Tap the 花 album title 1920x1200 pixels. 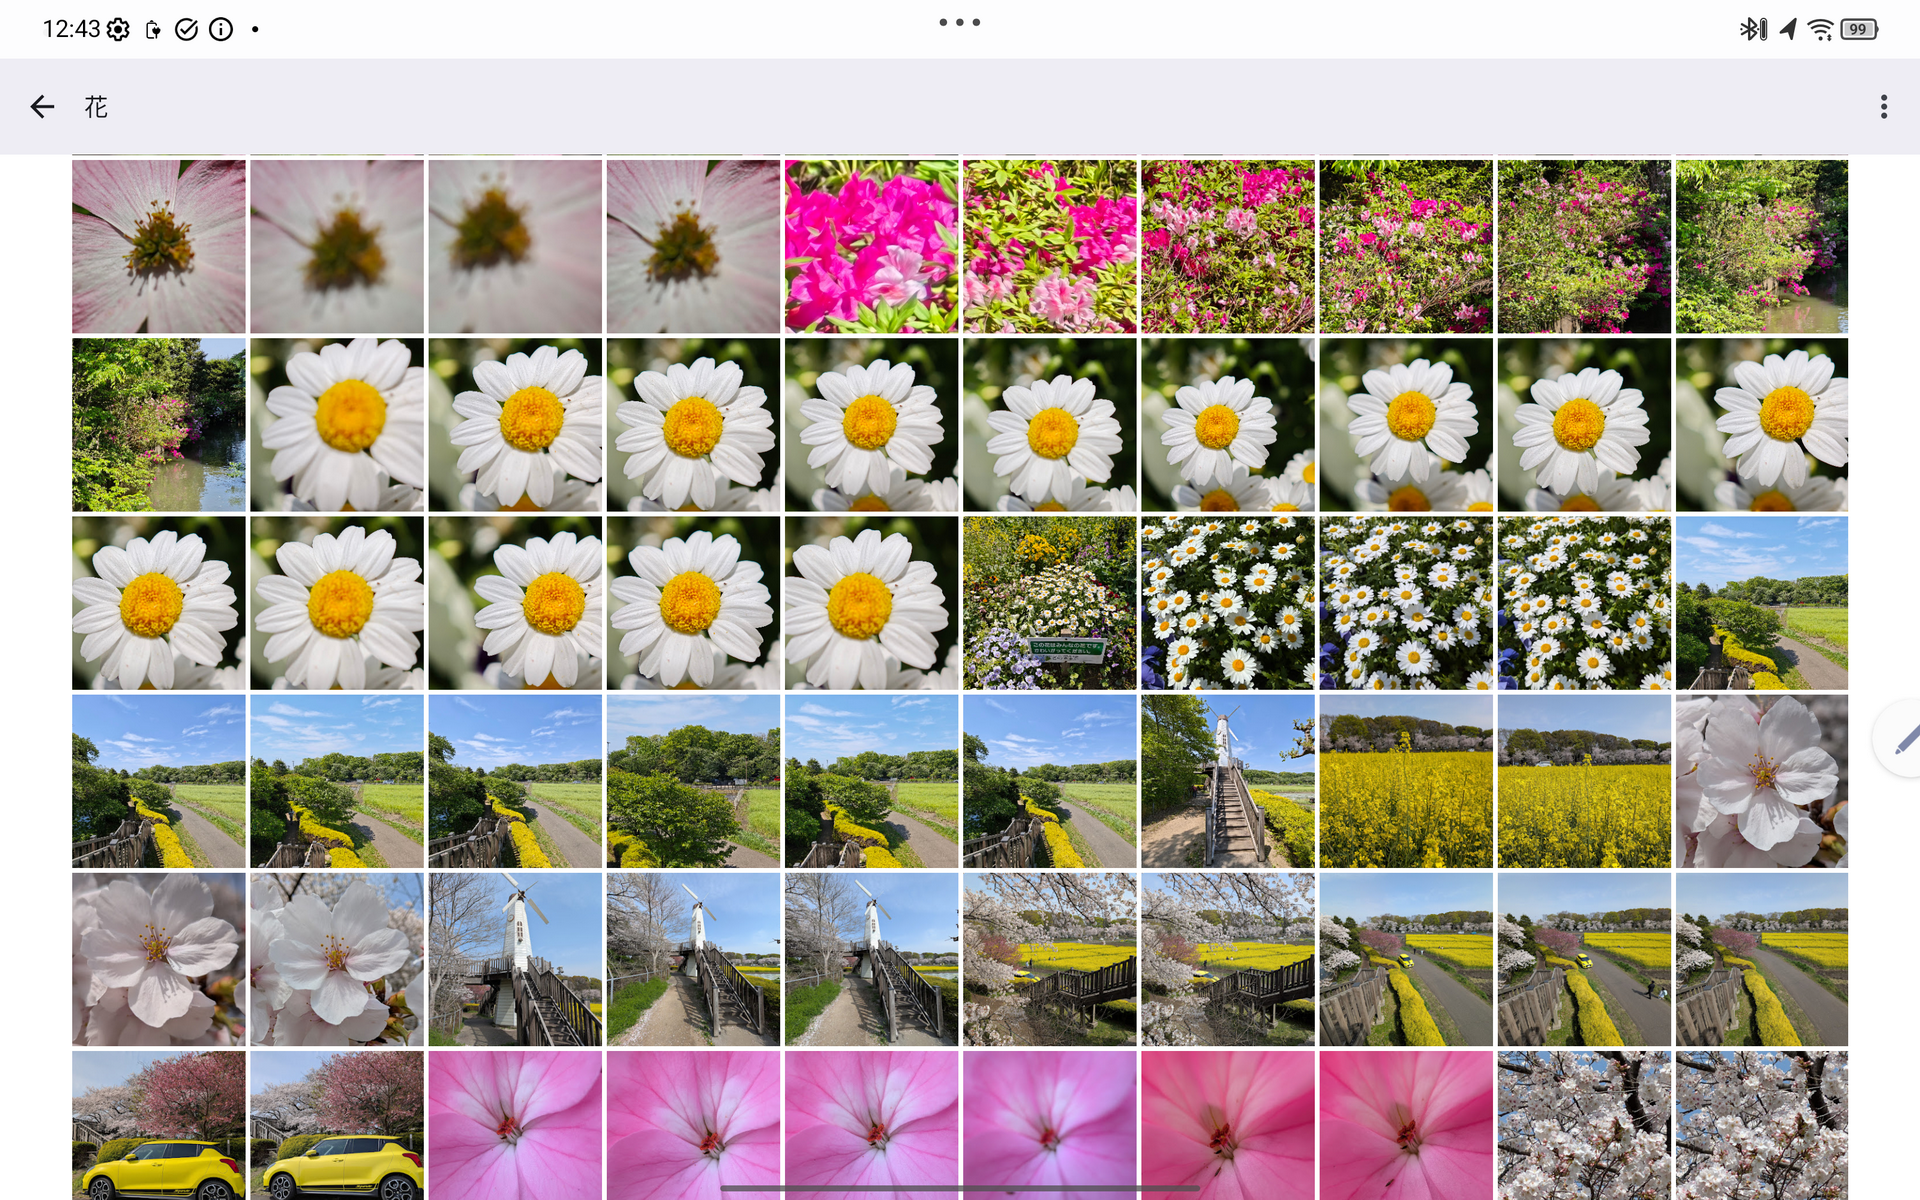click(x=96, y=107)
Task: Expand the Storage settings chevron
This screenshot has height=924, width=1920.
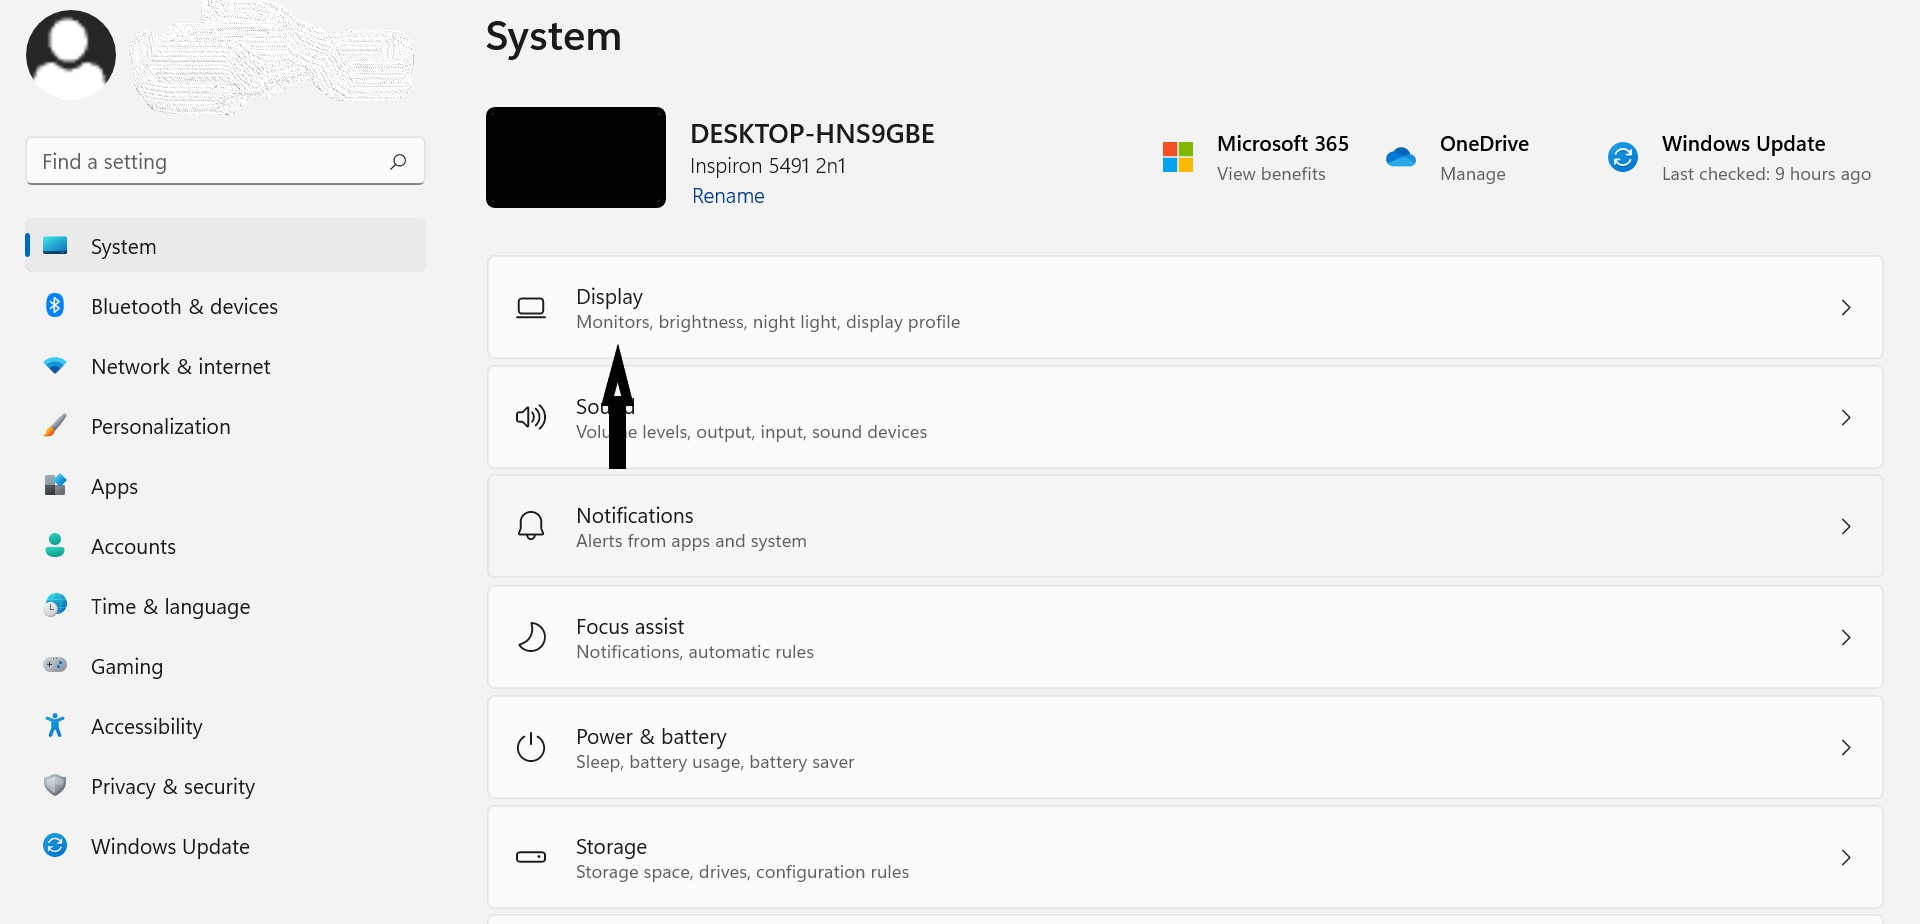Action: click(x=1845, y=857)
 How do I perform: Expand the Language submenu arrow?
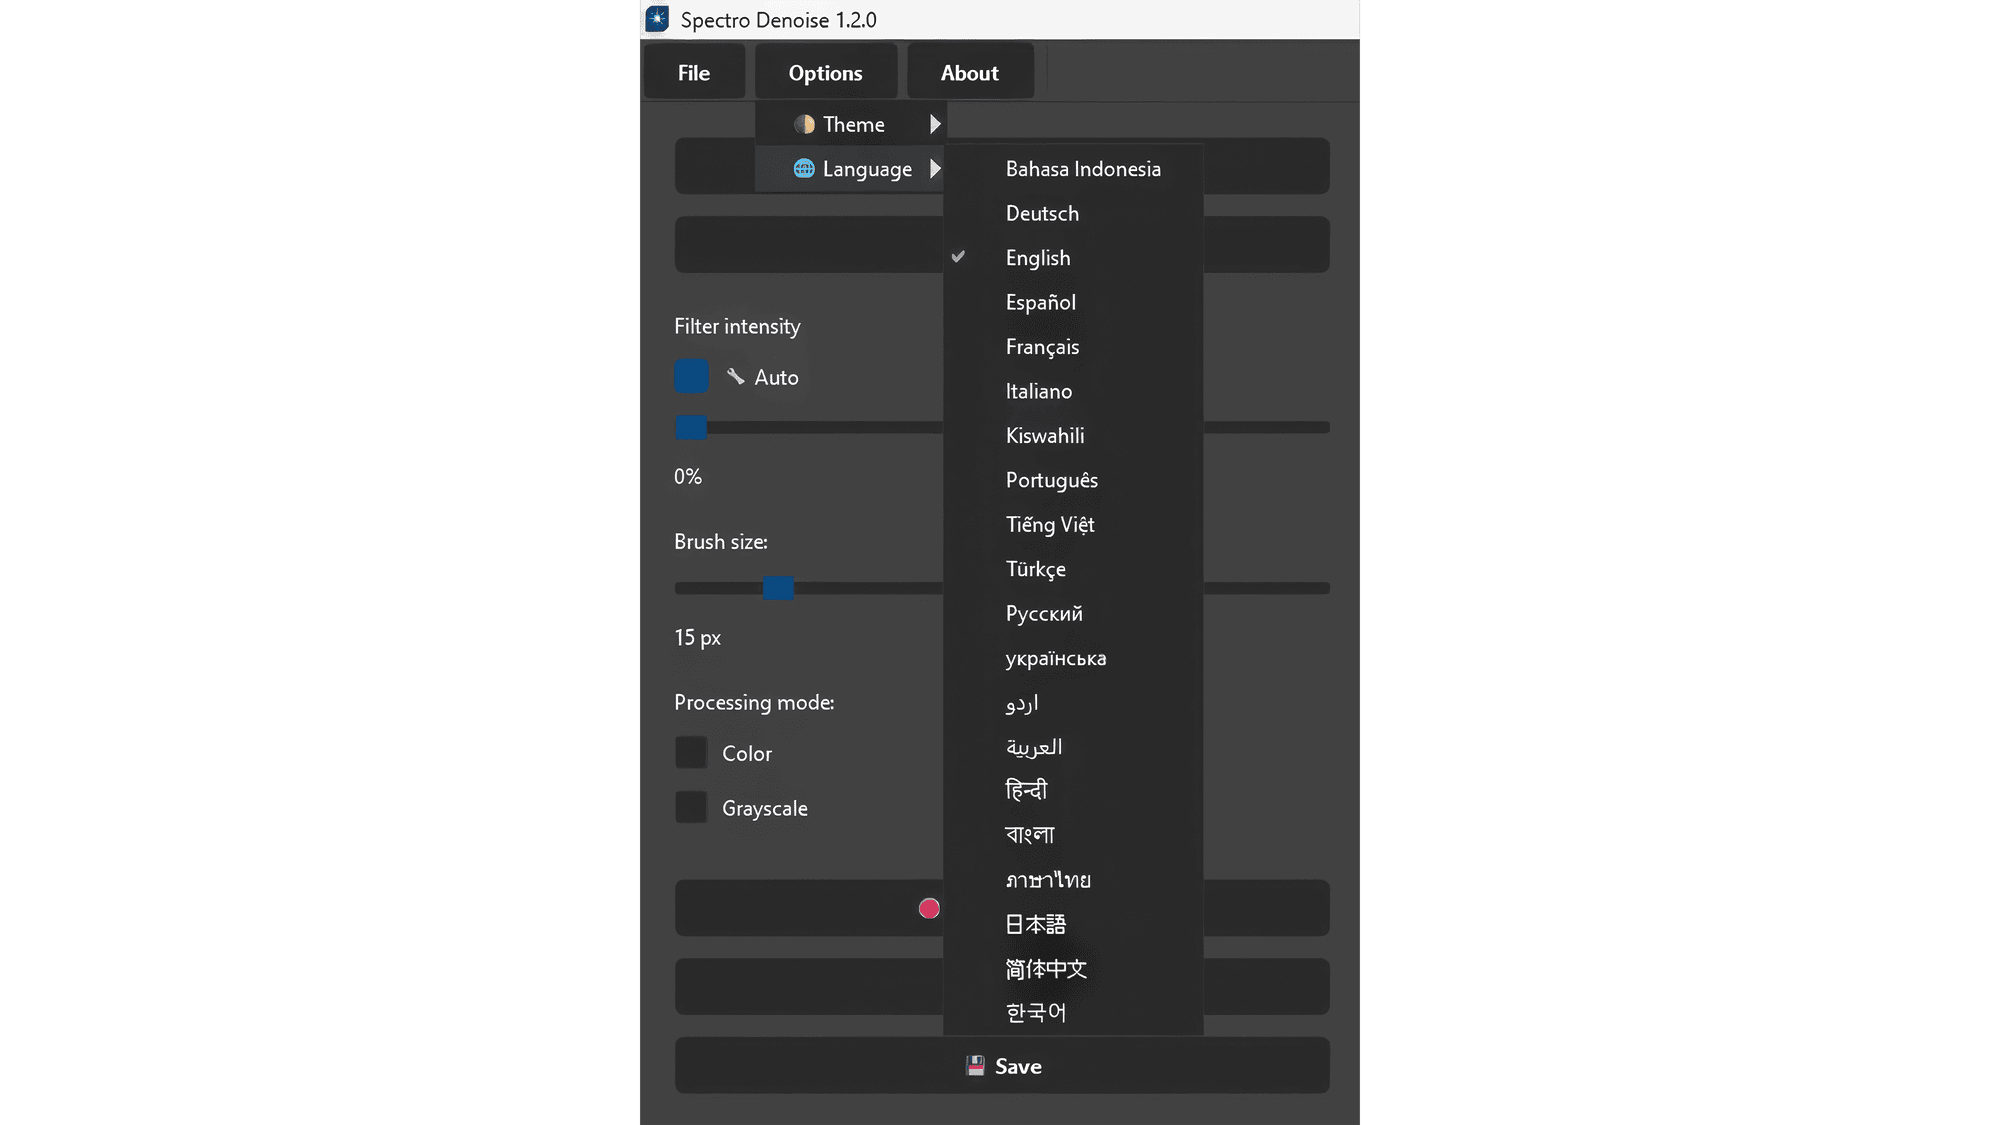(x=935, y=169)
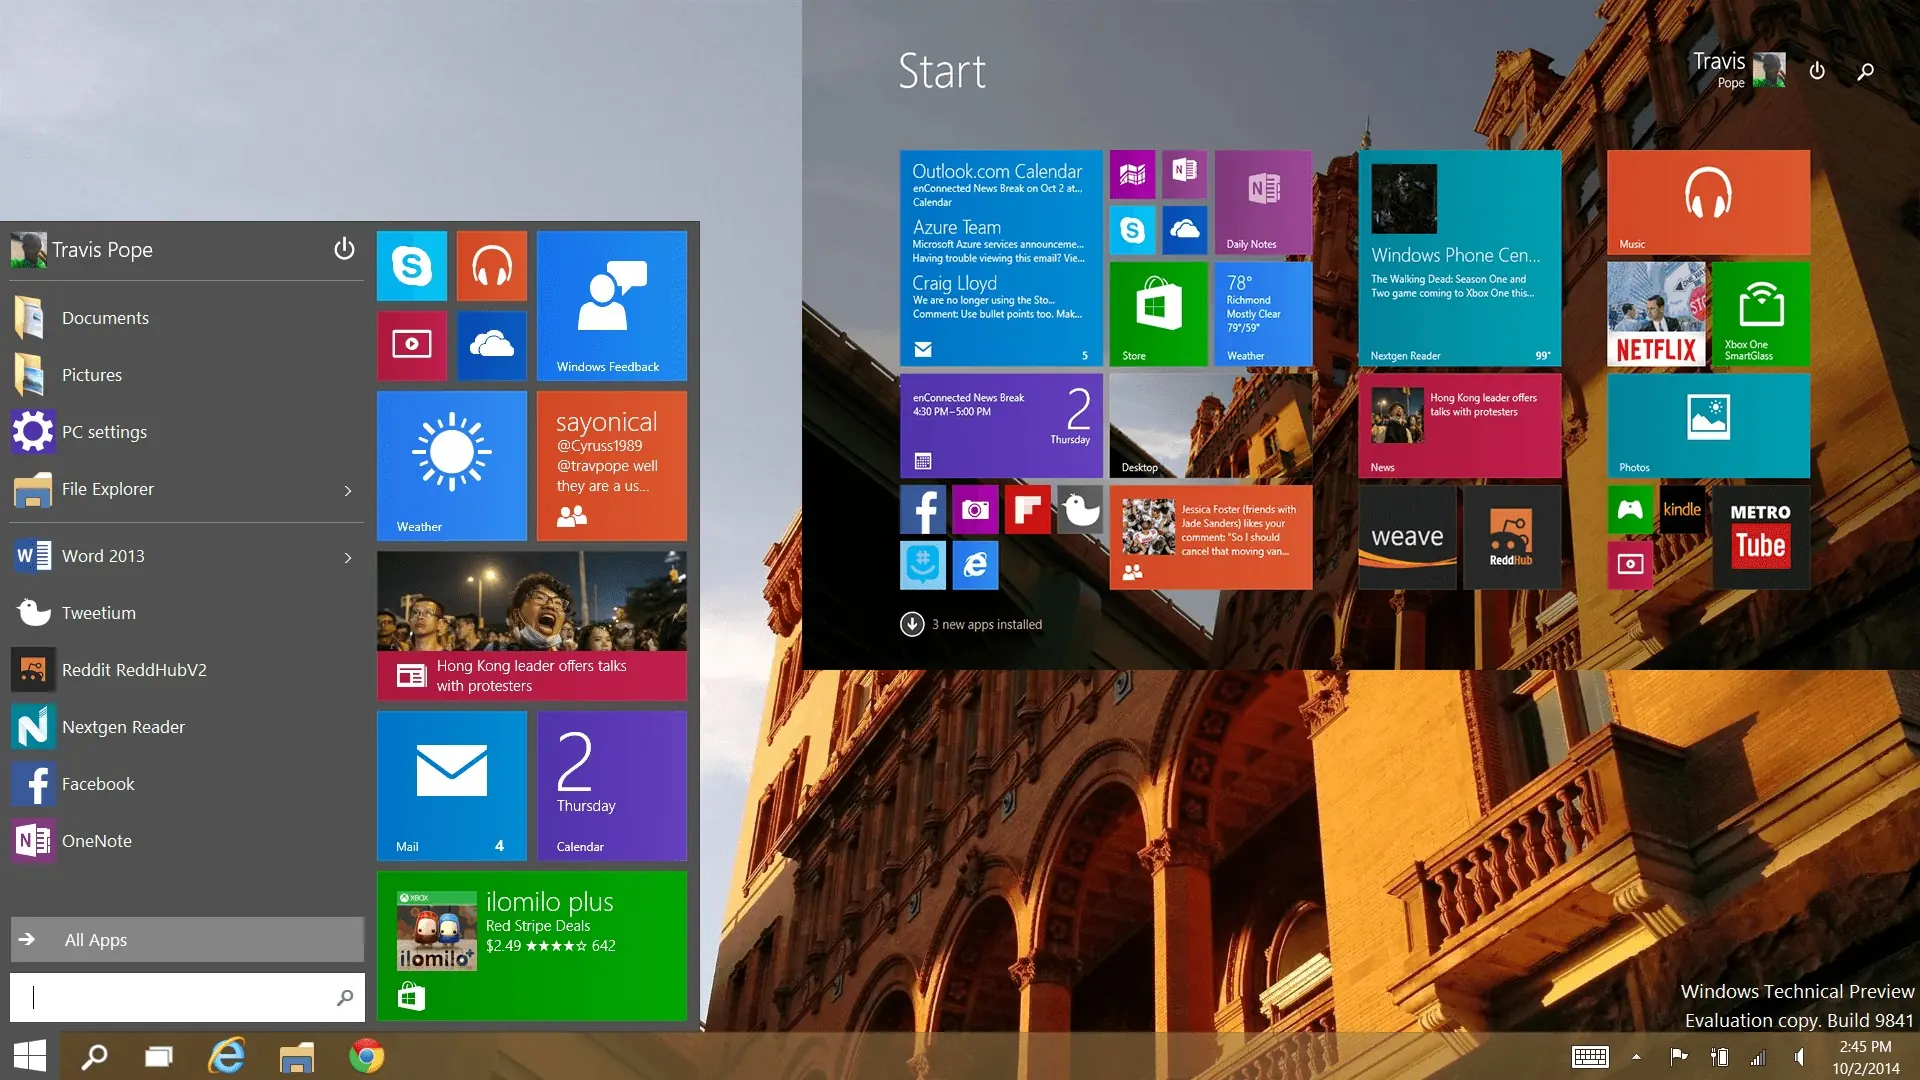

.....

■ **TASK TO COMPLETE**
Leaving every picture out, please copy exactly the lines from the one holding "Task: Expand the Storage settings chevron" through the last line of the listing, both ends included.

■ **TASK RESULT**
Task: Expand the Storage settings chevron
This screenshot has height=924, width=1920.
Action: click(x=1845, y=857)
 How do I perform: Expand the Language submenu arrow?
(x=935, y=169)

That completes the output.